例6-9は、C50パッケージを使用して、各状態のデータに1つの流動モデルを作成することを目的に、C5.0ディシジョン・ツリー・モデルをC50churnデータセットに構築します。この例では、次の操作を実行しています。

  • C50パッケージをロードした後に、churnデータセットをロードします。

  • ore.create関数を使用して、データベース表およびchurnTrain (data.frameオブジェクト)からプロキシore.frameオブジェクトを作成します。

  • CHURN_TRAIN (ore.frameオブジェクト)をore.groupApply関数の最初の引数として指定し、state列をINDEX引数として指定します。ore.groupApply関数は、state列のデータをパーティショニングし、ユーザー定義の関数を各パーティションで呼び出します。

  • ユーザー定義の関数を指定します。ユーザー定義の関数の最初の引数は、データ(1つの状態に関連付けられたすべてのデータ)の1つのパーティションを受け取ります。

  • ユーザー定義の関数は、次のことを実行します。

    • データベースのRエンジンで起動したときに関数で使用できるように、C50パッケージをロードします。

    • state列がモデルに含まれないように、data.frameからこの列を削除します。

    • ore.frameはファクタを定義しますが、ユーザー定義の関数にロードされたときにファクタが文字列ベクターとして表示されるため、列をファクタに変換します。

    • 状態のモデルを構築し、それを返します。

  • ore.groupApply関数は、データの各パーティションでユーザー定義の関数を実行した結果を含むリストを返します。この場合は、状態ごとに1つのC5.0モデルです。

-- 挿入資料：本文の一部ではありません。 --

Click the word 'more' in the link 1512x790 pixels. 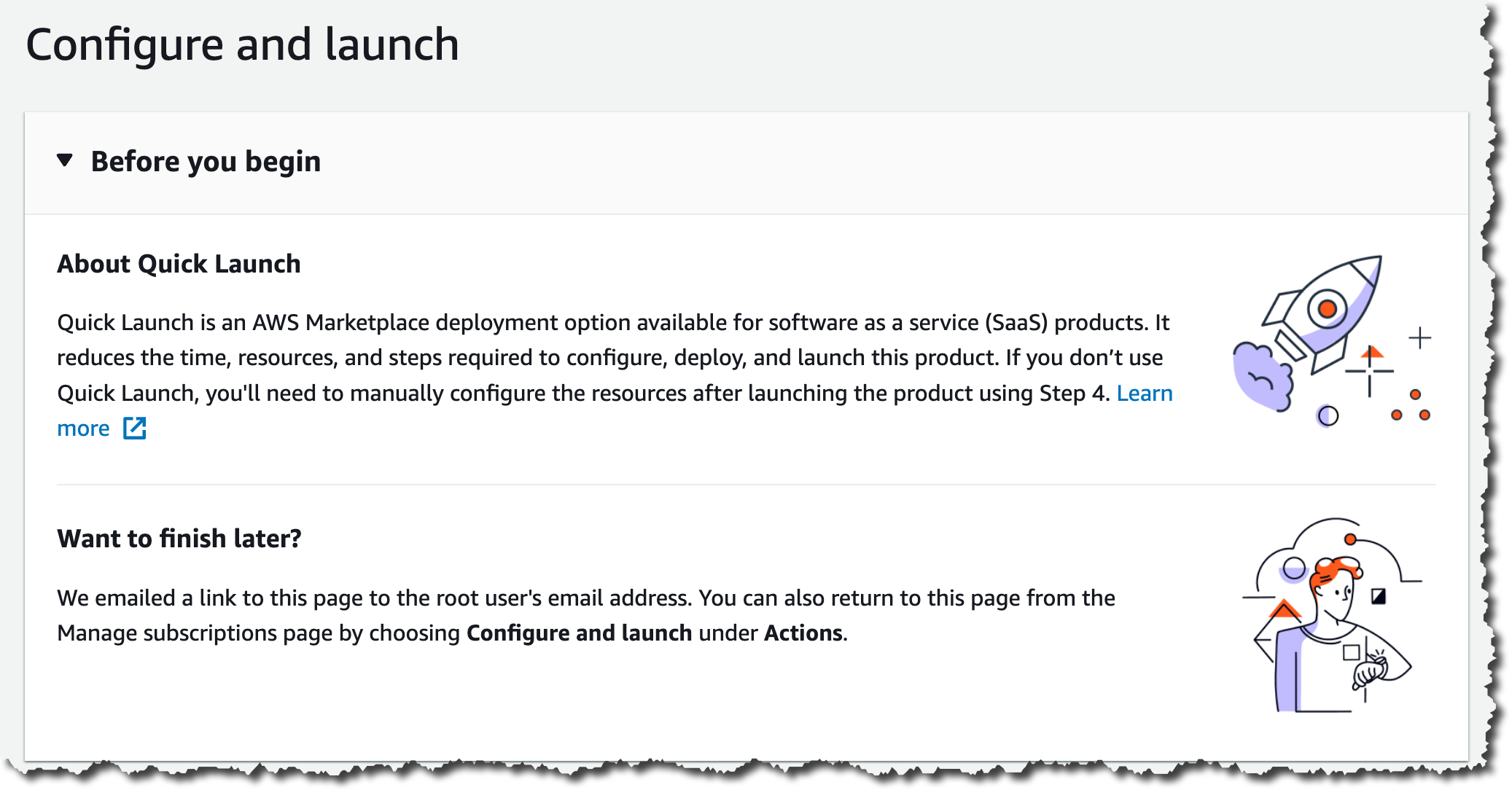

  • この例では、変数modListを作成しますが、これはore.groupApplyによって返されるore.listオブジェクトを取得します。ore.listオブジェクトには、データの各パーティションでユーザー定義の関数を実行した結果が含まれています。この場合は、状態ごとに1つのC5.0モデルで、各モデルはore.objectオブジェクトとして格納されています。

  • ore.pull関数を使用してデータベースからmod.MA変数としてモデルを取得し、そこでsummary関数を呼び出します。mod.MAのクラスはC5.0です。

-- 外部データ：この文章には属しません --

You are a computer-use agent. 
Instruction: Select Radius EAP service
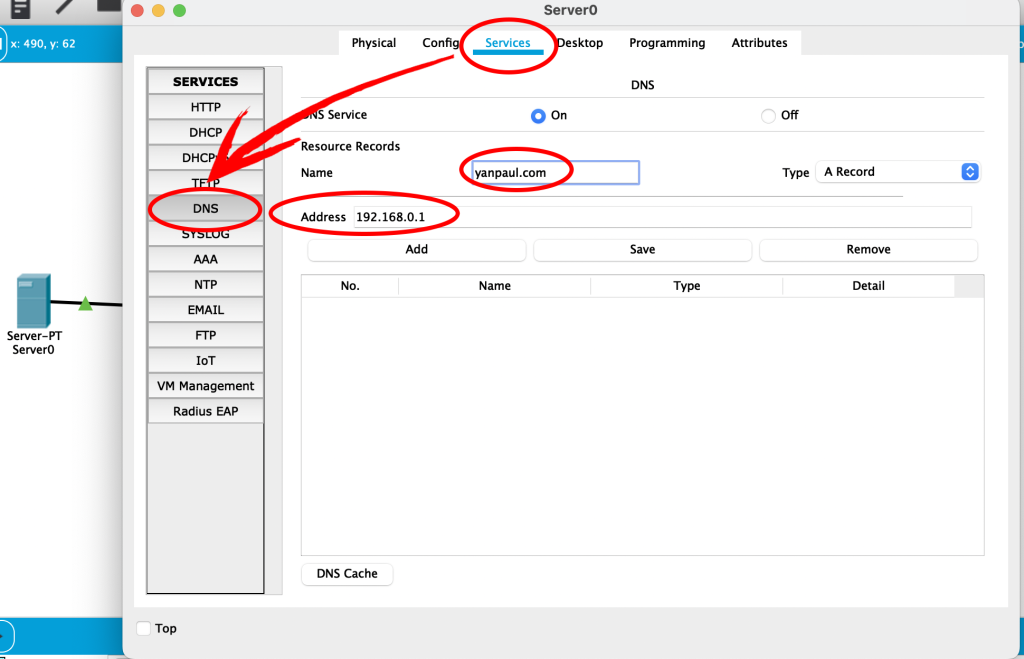pos(205,411)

例6-9 ore.groupApply関数の使用方法

library(C50)
data("churn")
 
ore.create(churnTrain, "CHURN_TRAIN")

modList <- ore.groupApply(
  CHURN_TRAIN,
  INDEX=CHURN_TRAIN$state,
    function(dat) {
      library(C50)
      dat$state <- NULL
      dat$churn <- as.factor(dat$churn)
      dat$area_code <- as.factor(dat$area_code)
      dat$international_plan <- as.factor(dat$international_plan)
      dat$voice_mail_plan <- as.factor(dat$voice_mail_plan)
      C5.0(churn ~ ., data = dat, rules = TRUE)
    });
mod.MA <- ore.pull(modList$MA)
summary(mod.MA)

例6-9のリスト

R> library(C50)
R> data(churn)
R> 
R> ore.create(churnTrain, "CHURN_TRAIN")
R>
R> modList <- ore.groupApply(
+   CHURN_TRAIN,
+   INDEX=CHURN_TRAIN$state,
+     function(dat) {
+       library(C50)
+       dat$state <- NULL
+       dat$churn <- as.factor(dat$churn)
+       dat$area_code <- as.factor(dat$area_code)
+       dat$international_plan <- as.factor(dat$international_plan)
+       dat$voice_mail_plan <- as.factor(dat$voice_mail_plan)
+       C5.0(churn ~ ., data = dat, rules = TRUE)
+     });
R> mod.MA <- ore.pull(modList$MA)
R> summary(mod.MA)
 
Call:
C5.0.formula(formula = churn ~ ., data = dat, rules = TRUE)
 
 
C5.0 [Release 2.07 GPL Edition]         Thu Feb 13 15:09:10 2014
-------------------------------
 
Class specified by attribute `outcome'
 
Read 65 cases (19 attributes) from undefined.data
 
Rules:
 
Rule 1: (52/1, lift 1.2)
        international_plan = no
        total_day_charge <= 43.04
        ->  class no  [0.963]
 
Rule 2: (5, lift 5.1)
        total_day_charge > 43.04
        ->  class yes  [0.857]
 
Rule 3: (6/1, lift 4.4)
        area_code in {area_code_408, area_code_415}
        international_plan = yes
        ->  class yes  [0.750]
 
Default class: no
 
 
Evaluation on training data (65 cases):
 
                Rules     
          ----------------
            No      Errors
 
             3    2( 3.1%)   <<
 
 
           (a)   (b)    <-classified as
          ----  ----
            53     1    (a): class no
             1    10    (b): class yes
 
 
        Attribute usage:
 
         89.23% international_plan
         87.69% total_day_charge
          9.23% area_code
 
 
Time: 0.0 secs

複数列のパーティショニング

ore.groupApply関数はINDEX引数に1つの列のみを取りますが、使用する列を連結した新しい列を作成して、この新しい列をINDEX引数に指定できます。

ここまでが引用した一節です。